** DATA IN THIS EXERCISE **
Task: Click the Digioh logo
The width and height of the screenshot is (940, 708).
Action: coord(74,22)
--
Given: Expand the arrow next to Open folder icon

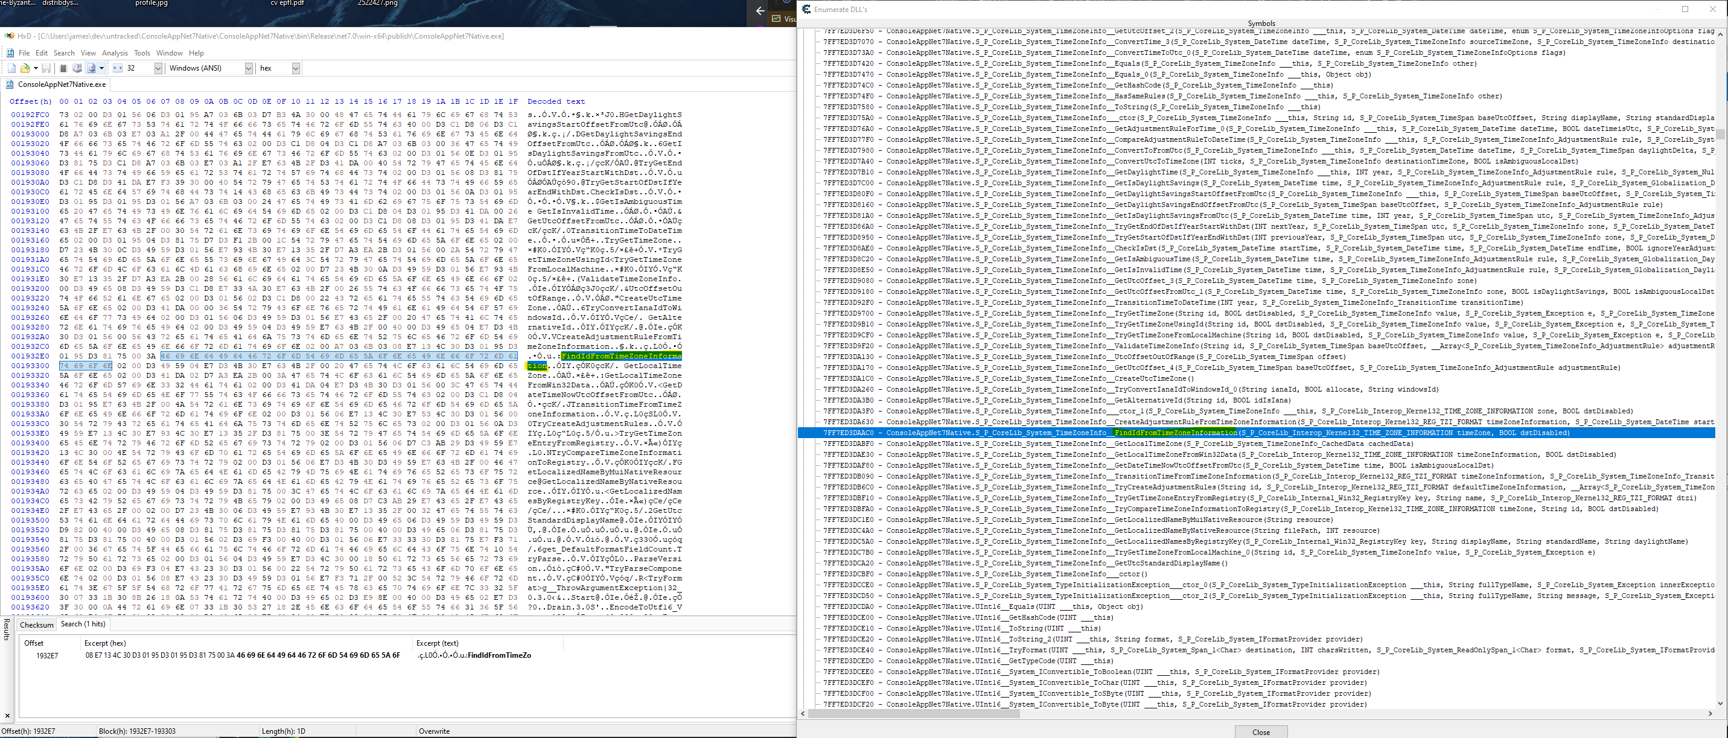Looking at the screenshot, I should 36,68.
--
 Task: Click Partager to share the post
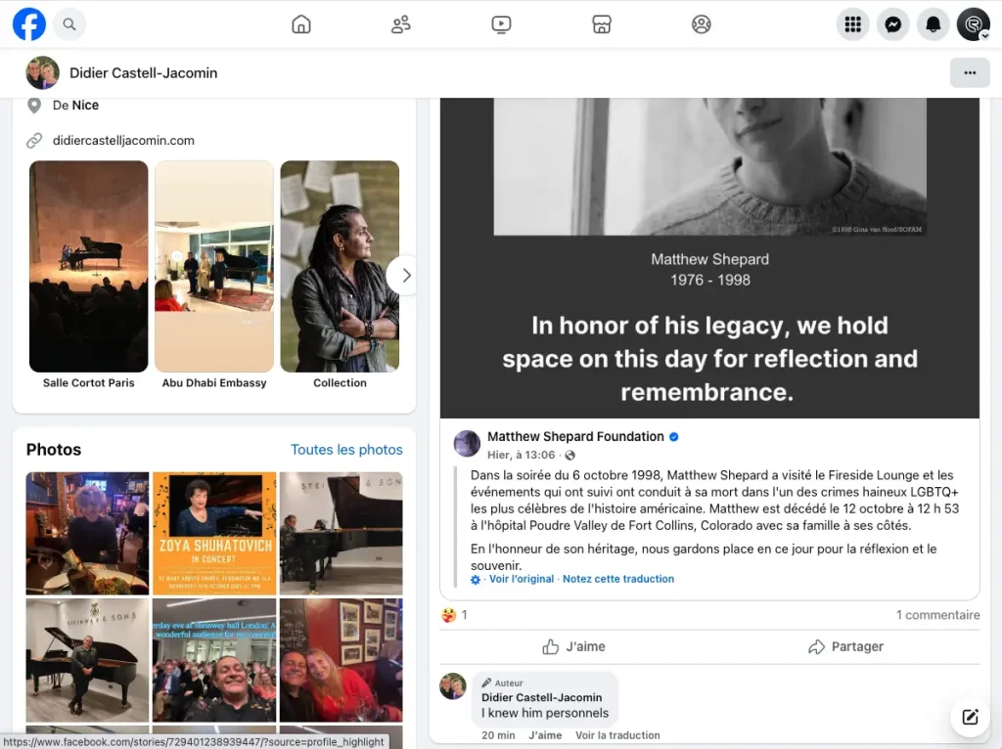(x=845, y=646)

** TASK DETAILS **
Starting at the line that contains "Task: Click the Digioh logo" and ending with the line that contains "Action: coord(74,22)", rewrite those lines with "Click" replaced by "Select" and nothing else changed.

** COMPLETE OUTPUT **
Task: Select the Digioh logo
The width and height of the screenshot is (940, 708).
Action: coord(74,22)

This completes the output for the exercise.